Homebuilding looking up

originally appeared in Zacks Equity Research:

KB Home, one of the leading homebuilding companies in the U.S., recently acquired lands for 100 luxury homes in the sought after community of Playa Vista in Westside, Los Angeles. The construction of homes will start in spring.

The company intends to build three story detached homes of 2,800 square feet. The homes will have four bedrooms and three and half baths. The company also intends to build single floor condominium homes of 2,000 square feet with private elevator access for each home.
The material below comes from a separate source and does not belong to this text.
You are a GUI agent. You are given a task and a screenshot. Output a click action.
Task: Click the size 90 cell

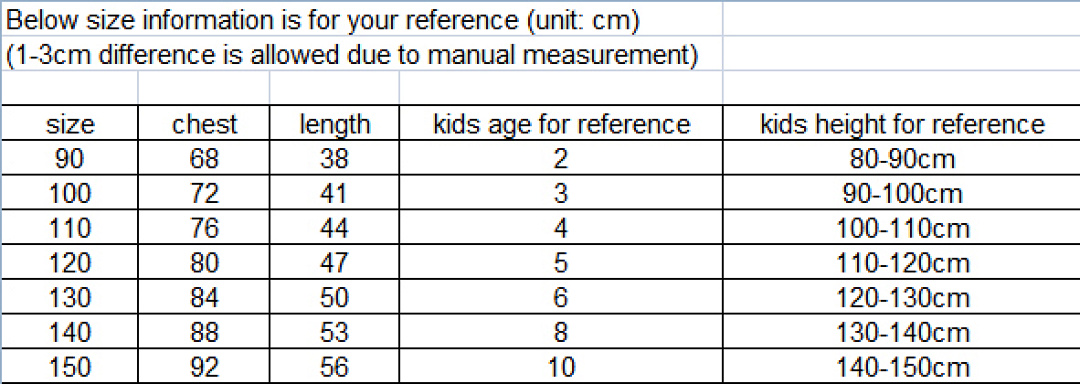point(70,160)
For simple or more complex bathroom remolding projects, consider an outstanding grand rapids bathroom remodel company that does quick, professional work.

Owing to its operational business model KBnxt, KB Home always begins construction only after a purchase agreement is executed. As such, the consumers buying KB homes in Playa Vista will get the liberty to plan their homes according to their preference.

This process also helps the company turn over its inventory more quickly than its peers, thereby supplying capital for reinvestment. In the long run, this reduces the risk of unsold inventory leading to higher returns on invested capital.

Playa Vista is one of the most sought after luxurious communities in Westside, Los Angeles. The acquisition of land in Los Angeles’ Westside is in line with KB Home’s strategic shift in its geographic footprint. The focus is to place the communities in highly desirable land-constrained submarkets that enable it to sell larger, higher-priced homes, thus driving a strong increase in average selling price.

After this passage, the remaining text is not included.